[Python-Dev] Algoritmic Complexity Attack on Python

Scott A Crosby scrosby@cs.rice.edu
29 May 2003 15:33:12 -0500


Hello. We have analyzed this software to determine its vulnerability
to a new class of DoS attacks that related to a recent paper. ''Denial
of Service via Algorithmic Complexity Attacks.''

This paper discusses a new class of denial of service attacks that
work by exploiting the difference between average case performance and
worst-case performance. In an adversarial environment, the data
structures used by an application may be forced to experience their
worst case performance. For instance, hash tables are usually thought
of as being constant time operations, but with large numbers of
collisions will degrade to a linked list and may lead to a 100-10,000
times performance degradation. Because of the widespread use of hash
tables, the potential for attack is extremely widespread. Fortunately,
in many cases, other limits on the system limit the impact of these
attacks.

To be attackable, an application must have a deterministic or
predictable hash function and accept untrusted input. In general, for
the attack to be signifigant, the applications must be willing and
able to accept hundreds to tens of thousands of 'attack
inputs'. Because of that requirement, it is difficult to judge the
impact of these attack without knowing the source code extremely well,
and knowing all ways in which a program is used.

As part of this project, I have examined python 2.3b1, and the hash
function 'string_hash' is deterministic. Thus any script that may hash
untrusted input may vulnerable to our attack. Furthermore, the
structure of the hash functions allows our fast collision generation
algorithm to work. This means that any script written in python that
hashes a large number of keys from an untrusted source is potentially
subject to a severe performance degradation.

Depending on the application or script, this could be a critical DoS.


The solution for these attacks on hash tables is to make the hash
function unpredictable via a technique known as universal
hashing. Universal hashing is a keyed hash function where, based on
the key, one of a large set hash functions is chosen. When
benchmarking, we observe that for short or medium length inputs, it is
comparable in performance to simple predictable hash functions such as
the ones in Python or Perl. Our paper has graphs and charts of our
benchmarked performance.

I highly advise using a universal hashing library, either our own or
someone elses. As is historically seen, it is very easy to make silly
mistakes when attempting to implement your own 'secure' algorithm.

The abstract, paper, and a library implementing universal hashing is
available at   http://www.cs.rice.edu/~scrosby/hash/.

Scott

→ **Supplied information**:
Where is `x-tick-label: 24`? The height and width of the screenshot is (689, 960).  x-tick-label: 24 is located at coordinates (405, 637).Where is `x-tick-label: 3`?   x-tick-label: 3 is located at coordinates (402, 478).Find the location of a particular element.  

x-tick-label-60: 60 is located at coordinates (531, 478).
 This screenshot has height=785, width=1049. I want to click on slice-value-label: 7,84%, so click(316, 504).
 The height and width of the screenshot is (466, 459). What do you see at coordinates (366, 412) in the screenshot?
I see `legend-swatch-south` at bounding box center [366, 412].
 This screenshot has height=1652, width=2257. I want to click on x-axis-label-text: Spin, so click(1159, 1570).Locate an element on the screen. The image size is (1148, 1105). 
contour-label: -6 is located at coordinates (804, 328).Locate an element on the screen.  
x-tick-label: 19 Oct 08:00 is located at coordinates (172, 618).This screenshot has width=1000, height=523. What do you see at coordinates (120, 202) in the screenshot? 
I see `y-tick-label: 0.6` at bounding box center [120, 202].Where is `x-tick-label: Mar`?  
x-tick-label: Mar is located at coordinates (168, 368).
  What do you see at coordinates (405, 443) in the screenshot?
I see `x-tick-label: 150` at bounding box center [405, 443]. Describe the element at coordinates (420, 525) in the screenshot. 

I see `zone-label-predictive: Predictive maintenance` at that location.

→ **Tasks for this exercise**:
a - Reproduce the Python-Dev post from "The solution for" to "benchmarked performance.".
b - List the resources that the Python-Dev post says are available at its web address.

→ **Answers for the tasks**:
a -
The solution for these attacks on hash tables is to make the hash
function unpredictable via a technique known as universal
hashing. Universal hashing is a keyed hash function where, based on
the key, one of a large set hash functions is chosen. When
benchmarking, we observe that for short or medium length inputs, it is
comparable in performance to simple predictable hash functions such as
the ones in Python or Perl. Our paper has graphs and charts of our
benchmarked performance.

b -
- The abstract
- The paper
- A library implementing universal hashing